* _TEXT EXCERPT_

This is a series of Daily Coding Challenge. Each day I show a few solutions written in C++. The questions are from coding practice/contest sites such as HackerRank, LeetCode, Codeforces, Atcoder and etc.


/*
LeetCode - Uncrossed Lines

We write the integers of A and B (in the order they are given) on two separate horizontal lines.

Now, we may draw connecting lines: a straight line connecting two numbers A[i] and B[j] such that:

A[i] == B[j];
The line we draw does not intersect any other connecting (non-horizontal) line.
Note that a connecting lines cannot intersect even at the endpoints: each number can only belong to one connecting line.

Return the maximum number of connecting lines we can draw in this way.

Example 1:


Input: A = [1,4,2], B = [1,2,4]
Output: 2
Explanation: We can draw 2 uncrossed lines as in the diagram.
We cannot draw 3 uncrossed lines, because the line from A[1]=4 to B[2]=4 will intersect the line from A[2]=2 to B[1]=2.
Example 2:

Input: A = [2,5,1,2,5], B = [10,5,2,1,5,2]
Output: 3
Example 3:

Input: A = [1,3,7,1,7,5], B = [1,9,2,5,1]
Output: 2


Note:

1 <= A.length <= 500
1 <= B.length <= 500
1 <= A[i], B[i] <= 2000
*/


class Solution {
public:
    int maxUncrossedLines(vector<int>& A, vector<int>& B) {
        // typical longest common subsequence problem
        int m=A.size(),n=B.size();
        int dp[m+1][n+1];
        memset(dp,0,sizeof(dp));
        for(int i=1;i<=m;i++){
            for(int j=1;j<=n;j++){
                if(A[i-1]==B[j-1]){
                    // if the integers are same, take top left value plus one
                    dp[i][j]=1+dp[i-1][j-1];
                } else {
                    // if not, take the max value from the left or the top value
                    dp[i][j]=max(dp[i-1][j],dp[i][j-1]);
                }
            }
        }
        return dp[m][n];
    }
};

/*
LeetCode - Edit Distance

Given two words word1 and word2, find the minimum number of operations required to convert word1 to word2.

You have the following 3 operations permitted on a word:

Insert a character
Delete a character
Replace a character
Example 1:

Input: word1 = "horse", word2 = "ros"
Output: 3
Explanation: 
horse -> rorse (replace 'h' with 'r')
rorse -> rose (remove 'r')
rose -> ros (remove 'e')
Example 2:

Input: word1 = "intention", word2 = "execution"
Output: 5
Explanation: 
intention -> inention (remove 't')
inention -> enention (replace 'i' with 'e')
enention -> exention (replace 'n' with 'x')

* _DATASET EXCERPTS_
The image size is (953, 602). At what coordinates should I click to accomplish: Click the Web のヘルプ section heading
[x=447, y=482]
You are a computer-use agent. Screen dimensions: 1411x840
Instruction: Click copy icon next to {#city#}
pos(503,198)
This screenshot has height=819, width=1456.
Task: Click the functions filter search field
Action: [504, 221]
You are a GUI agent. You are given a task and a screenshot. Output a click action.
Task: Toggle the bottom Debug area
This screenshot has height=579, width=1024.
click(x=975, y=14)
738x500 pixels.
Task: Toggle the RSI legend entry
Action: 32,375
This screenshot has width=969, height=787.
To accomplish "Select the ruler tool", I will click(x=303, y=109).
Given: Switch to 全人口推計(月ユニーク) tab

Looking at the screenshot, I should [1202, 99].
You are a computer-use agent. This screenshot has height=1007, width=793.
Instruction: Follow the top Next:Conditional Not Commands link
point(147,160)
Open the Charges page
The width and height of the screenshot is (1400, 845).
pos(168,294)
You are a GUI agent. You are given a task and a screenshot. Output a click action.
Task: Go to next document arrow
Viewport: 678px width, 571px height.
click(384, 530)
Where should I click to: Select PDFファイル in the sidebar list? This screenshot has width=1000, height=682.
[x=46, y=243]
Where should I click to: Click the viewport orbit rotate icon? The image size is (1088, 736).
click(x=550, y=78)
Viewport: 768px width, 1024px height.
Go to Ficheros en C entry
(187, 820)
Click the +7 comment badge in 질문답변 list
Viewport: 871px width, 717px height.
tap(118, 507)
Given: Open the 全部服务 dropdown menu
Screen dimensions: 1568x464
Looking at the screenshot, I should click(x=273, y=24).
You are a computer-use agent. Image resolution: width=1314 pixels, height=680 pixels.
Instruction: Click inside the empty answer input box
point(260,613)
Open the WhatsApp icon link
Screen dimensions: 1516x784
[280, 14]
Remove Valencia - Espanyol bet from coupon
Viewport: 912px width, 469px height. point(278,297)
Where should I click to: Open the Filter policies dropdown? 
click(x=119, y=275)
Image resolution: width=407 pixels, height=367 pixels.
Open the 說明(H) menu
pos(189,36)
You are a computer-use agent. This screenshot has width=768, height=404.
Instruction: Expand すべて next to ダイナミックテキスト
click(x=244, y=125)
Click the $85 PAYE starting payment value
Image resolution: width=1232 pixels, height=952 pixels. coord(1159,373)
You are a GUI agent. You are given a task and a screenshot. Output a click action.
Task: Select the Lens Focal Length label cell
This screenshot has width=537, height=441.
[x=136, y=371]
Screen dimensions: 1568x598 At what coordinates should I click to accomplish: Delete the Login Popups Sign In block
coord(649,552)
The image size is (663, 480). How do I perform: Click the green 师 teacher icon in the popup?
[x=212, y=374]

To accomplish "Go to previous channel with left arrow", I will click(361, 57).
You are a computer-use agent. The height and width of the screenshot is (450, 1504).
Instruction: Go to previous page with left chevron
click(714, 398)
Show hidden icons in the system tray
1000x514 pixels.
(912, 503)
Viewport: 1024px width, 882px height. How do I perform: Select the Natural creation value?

* _WRITTEN TASK_
In the coding challenge text, what kind of problem does the comment in the Uncrossed Lines solution call it? The records come from a different source than the text.

* _WRITTEN ANSWER_
A typical longest common subsequence problem.